To apply  the leaf, I used a soft brush to gently push it to the surface and stuck it down through the backing paper. It’s important to remember that the oil size below is still wet, and therefore the leaf is now wet and is delicate, so it has to be treated gently. Also, try to avoid touching the leaf; you may leave finger prints. Any cracks or missed spots were filled with little pieces of leaf until the surface was completely covered. Gilding makes a real mess; tiny specks of leaf drift to every corner of the room.

Step Five: The Patch
Somehow, I managed to miss a spot when sizing. No problem, I just applied more size, let it dry for an hour, did the squeak test and applied more leaf.


Step Six: The General Cleanup
Since the surface was delicate, only a general clean up could take place. I removed  the big hanging pieces of leaf and gently brushed off the bigger flakes.


No pressure and no rough handling at this point. The size has to dry overnight before the leaf can be thoroughly cleaned. There’s still a lot of extra leaf on the frame.



Step Seven: The Final Cleanup
The frame has dried overnight and it’s time for the real cleaning. Using soft cheesecloth and a soft brush, I wiped and brushed the surface until all of the remaining bits and pieces of leaf fell away.
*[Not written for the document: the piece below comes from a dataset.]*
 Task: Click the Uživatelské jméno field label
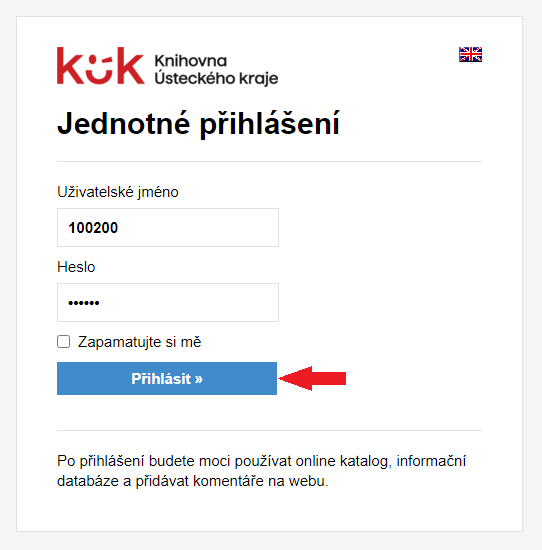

Although the leaf was now properly adhered, I didn’t want to scratch it, so I still handled everything with care. Once I was done, I took off the tape and cleaned up the inner edge, then taped the mirror again for glazing.



Step Eight: The Glaze
The designer wanted a soft aging glaze to cut down the brightness of the aluminum, which is glaringly reflective when fresh, but he didn’t want the frame to look dirty. I mixed up a glaze using Windsor & Newton’s Liquin Original, which is an oil medium and the only medium I’ve found that is transparent enough to use as a giaze over gilding. I added in a blob of raw umber from a bottle of universal tint, mixed it up and the glazing began.


The color looked quite dark when mixed, but once applied and manipulated, it was a sheer, light wash of color. I brushed it on with a one-inch wide chip brush, then pounced the surface with cheesecloth, taking most of the glaze off again. Below, the vertical edge is glazed while the horizontal one isn’t. You can see the warmth added by glazing in this color. The glaze gave depth to the frame’s surface without calling attention to itself and reduced the aluminum’s glare.


Step Nine: The Final Product
The mirror dried overnight again, the tape came off, and voila! A new frame. Total time  for the whole process was about six hours. With the glaze, the look of the leaf became softer and it seemed to glow instead of shine.